__Extracted data__:
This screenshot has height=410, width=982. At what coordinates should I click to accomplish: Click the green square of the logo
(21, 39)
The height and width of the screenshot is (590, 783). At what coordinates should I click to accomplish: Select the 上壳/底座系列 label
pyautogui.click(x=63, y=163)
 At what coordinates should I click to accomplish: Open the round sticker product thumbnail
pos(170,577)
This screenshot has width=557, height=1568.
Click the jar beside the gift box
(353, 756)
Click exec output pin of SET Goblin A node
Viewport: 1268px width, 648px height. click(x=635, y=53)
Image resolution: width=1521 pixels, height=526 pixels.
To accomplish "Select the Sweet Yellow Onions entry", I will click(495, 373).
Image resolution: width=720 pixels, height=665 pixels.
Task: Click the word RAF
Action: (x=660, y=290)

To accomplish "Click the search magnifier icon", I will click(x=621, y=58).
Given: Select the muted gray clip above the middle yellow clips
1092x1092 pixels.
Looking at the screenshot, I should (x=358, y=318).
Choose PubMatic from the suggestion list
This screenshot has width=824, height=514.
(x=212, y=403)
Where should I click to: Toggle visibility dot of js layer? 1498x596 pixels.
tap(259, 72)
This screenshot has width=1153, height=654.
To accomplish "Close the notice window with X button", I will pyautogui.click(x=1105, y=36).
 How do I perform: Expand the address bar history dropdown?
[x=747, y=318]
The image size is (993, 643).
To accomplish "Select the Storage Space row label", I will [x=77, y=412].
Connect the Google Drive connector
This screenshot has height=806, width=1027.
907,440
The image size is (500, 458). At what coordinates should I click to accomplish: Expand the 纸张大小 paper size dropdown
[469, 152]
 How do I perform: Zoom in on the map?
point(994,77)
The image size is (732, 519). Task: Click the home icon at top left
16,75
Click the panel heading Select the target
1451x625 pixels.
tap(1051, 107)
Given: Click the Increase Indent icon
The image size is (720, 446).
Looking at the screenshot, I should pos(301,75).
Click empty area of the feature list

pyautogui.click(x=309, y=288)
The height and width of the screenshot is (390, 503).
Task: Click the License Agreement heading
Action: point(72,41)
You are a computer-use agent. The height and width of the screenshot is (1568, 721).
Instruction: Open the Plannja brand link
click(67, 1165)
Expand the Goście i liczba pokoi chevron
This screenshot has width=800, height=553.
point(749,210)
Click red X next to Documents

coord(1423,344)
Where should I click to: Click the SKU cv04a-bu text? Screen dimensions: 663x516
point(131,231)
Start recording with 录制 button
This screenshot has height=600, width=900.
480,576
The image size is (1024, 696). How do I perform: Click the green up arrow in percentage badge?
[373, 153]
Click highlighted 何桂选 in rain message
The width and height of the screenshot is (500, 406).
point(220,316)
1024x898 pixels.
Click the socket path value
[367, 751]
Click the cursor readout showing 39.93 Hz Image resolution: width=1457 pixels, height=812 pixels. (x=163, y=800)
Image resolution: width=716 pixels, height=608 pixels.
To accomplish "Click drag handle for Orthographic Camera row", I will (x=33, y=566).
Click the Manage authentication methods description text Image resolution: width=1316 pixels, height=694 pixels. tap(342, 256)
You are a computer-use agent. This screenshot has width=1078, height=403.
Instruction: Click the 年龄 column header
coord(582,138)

__Exercise details__: Exact copies of all the entries above are required.

__Answer for this exercise__:
This screenshot has height=410, width=982. At what coordinates should I click to accomplish: Click the green square of the logo
(21, 39)
The height and width of the screenshot is (590, 783). At what coordinates should I click to accomplish: Select the 上壳/底座系列 label
pyautogui.click(x=63, y=163)
 At what coordinates should I click to accomplish: Open the round sticker product thumbnail
pos(170,577)
This screenshot has width=557, height=1568.
Click the jar beside the gift box
(353, 756)
Click exec output pin of SET Goblin A node
Viewport: 1268px width, 648px height. click(x=635, y=53)
Image resolution: width=1521 pixels, height=526 pixels.
To accomplish "Select the Sweet Yellow Onions entry", I will click(495, 373).
Image resolution: width=720 pixels, height=665 pixels.
Task: Click the word RAF
Action: (x=660, y=290)

To accomplish "Click the search magnifier icon", I will click(x=621, y=58).
Given: Select the muted gray clip above the middle yellow clips
1092x1092 pixels.
Looking at the screenshot, I should (x=358, y=318).
Choose PubMatic from the suggestion list
This screenshot has width=824, height=514.
(x=212, y=403)
Where should I click to: Toggle visibility dot of js layer? 1498x596 pixels.
tap(259, 72)
This screenshot has width=1153, height=654.
To accomplish "Close the notice window with X button", I will pyautogui.click(x=1105, y=36).
 How do I perform: Expand the address bar history dropdown?
[x=747, y=318]
The image size is (993, 643).
To accomplish "Select the Storage Space row label", I will [x=77, y=412].
Connect the Google Drive connector
This screenshot has height=806, width=1027.
907,440
The image size is (500, 458). At what coordinates should I click to accomplish: Expand the 纸张大小 paper size dropdown
[469, 152]
 How do I perform: Zoom in on the map?
point(994,77)
The image size is (732, 519). Task: Click the home icon at top left
16,75
Click the panel heading Select the target
1451x625 pixels.
tap(1051, 107)
Given: Click the Increase Indent icon
The image size is (720, 446).
Looking at the screenshot, I should pos(301,75).
Click empty area of the feature list

pyautogui.click(x=309, y=288)
The height and width of the screenshot is (390, 503).
Task: Click the License Agreement heading
Action: point(72,41)
You are a computer-use agent. The height and width of the screenshot is (1568, 721).
Instruction: Open the Plannja brand link
click(67, 1165)
Expand the Goście i liczba pokoi chevron
This screenshot has width=800, height=553.
point(749,210)
Click red X next to Documents

coord(1423,344)
Where should I click to: Click the SKU cv04a-bu text? Screen dimensions: 663x516
point(131,231)
Start recording with 录制 button
This screenshot has height=600, width=900.
480,576
The image size is (1024, 696). How do I perform: Click the green up arrow in percentage badge?
[373, 153]
Click highlighted 何桂选 in rain message
The width and height of the screenshot is (500, 406).
point(220,316)
1024x898 pixels.
Click the socket path value
[367, 751]
Click the cursor readout showing 39.93 Hz Image resolution: width=1457 pixels, height=812 pixels. (x=163, y=800)
Image resolution: width=716 pixels, height=608 pixels.
To accomplish "Click drag handle for Orthographic Camera row", I will (x=33, y=566).
Click the Manage authentication methods description text Image resolution: width=1316 pixels, height=694 pixels. tap(342, 256)
You are a computer-use agent. This screenshot has width=1078, height=403.
Instruction: Click the 年龄 column header
coord(582,138)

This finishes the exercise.